*EXERCISE INPUT*
============================================================

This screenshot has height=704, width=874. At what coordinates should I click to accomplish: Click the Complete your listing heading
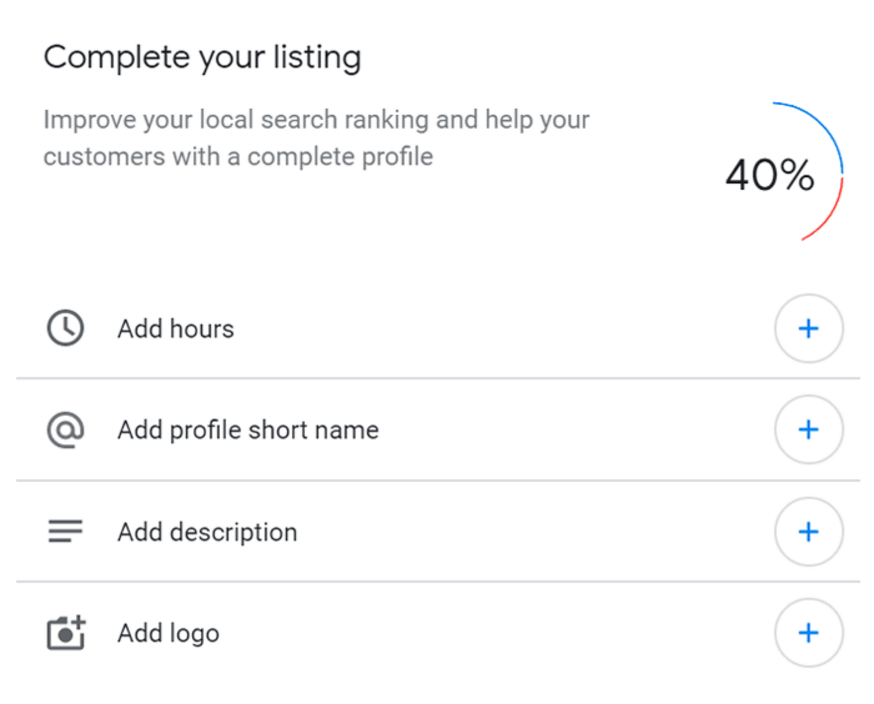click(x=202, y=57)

============================================================

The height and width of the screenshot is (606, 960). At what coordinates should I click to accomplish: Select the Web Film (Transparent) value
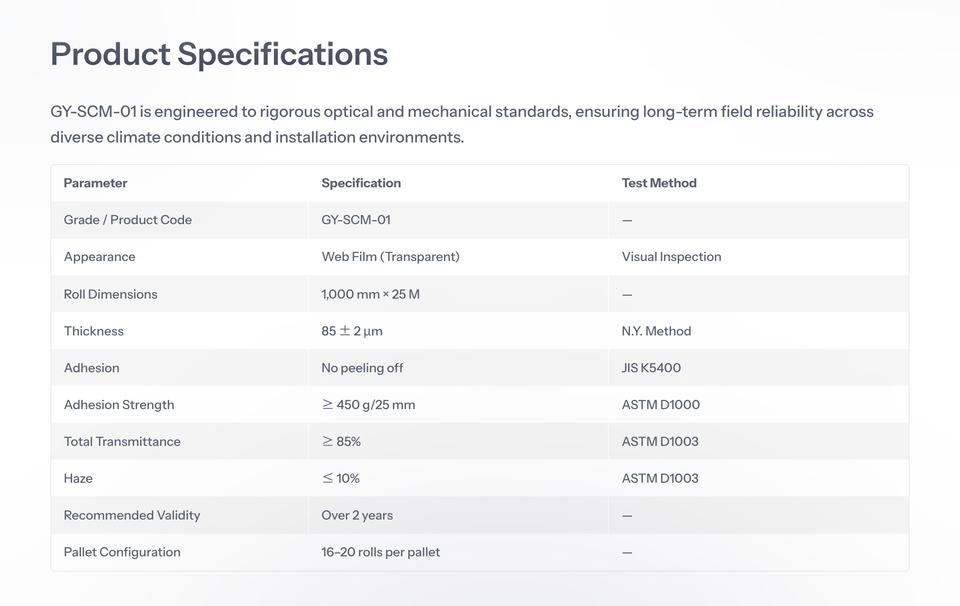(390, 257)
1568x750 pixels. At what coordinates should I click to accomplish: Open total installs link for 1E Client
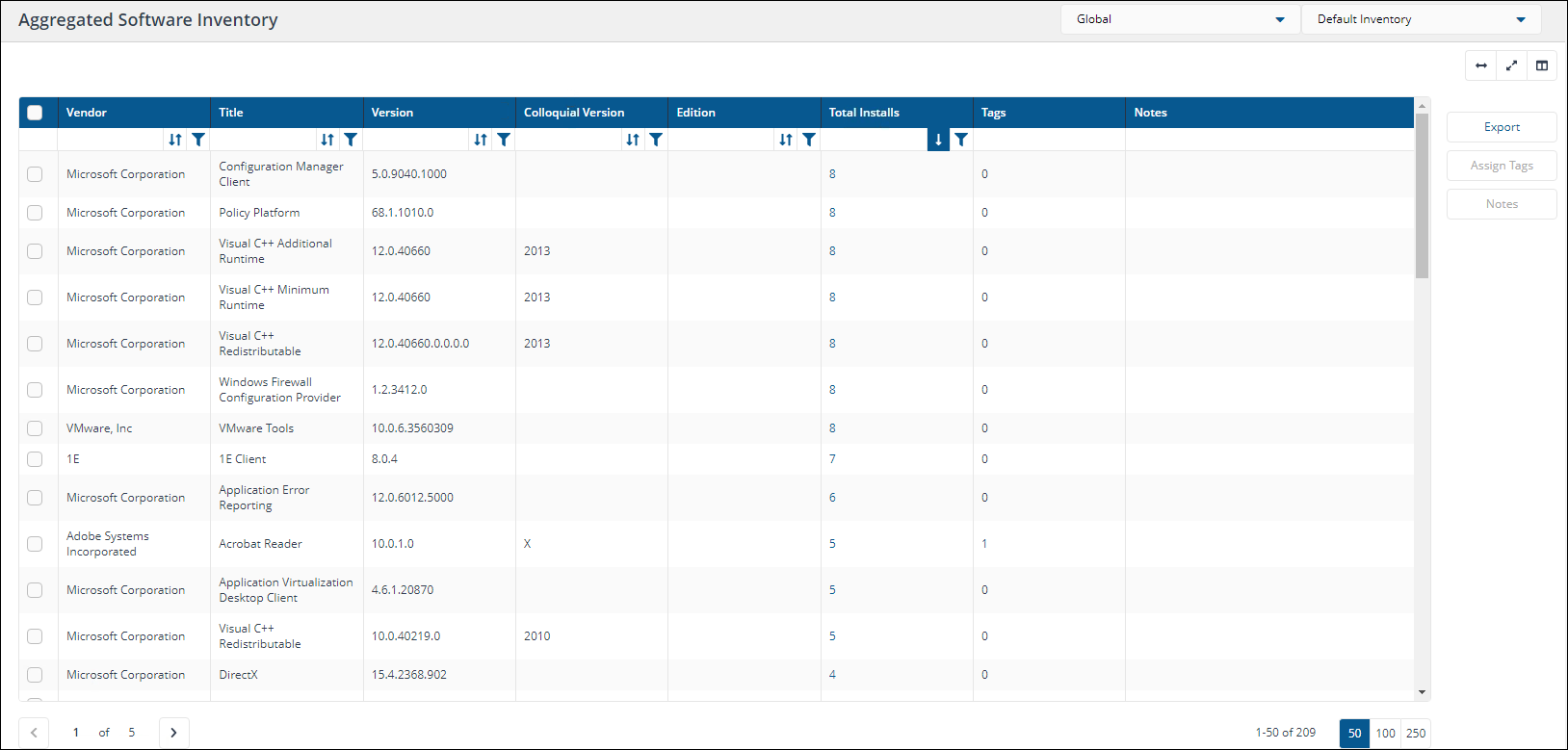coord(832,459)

============================================================

*WHAT IS EXPECTED*
Please convert the material from the line containing "The height and" through the line containing "coord(832,459)" into a JSON list of strings, with one string per line and blank lines left out. Leave the pictures out of the list.

*FINAL RESULT*
[
  "The height and width of the screenshot is (606, 960). At what coordinates should I click to accomplish: Select the Web Film (Transparent) value",
  "(390, 257)",
  "1568x750 pixels. At what coordinates should I click to accomplish: Open total installs link for 1E Client",
  "coord(832,459)"
]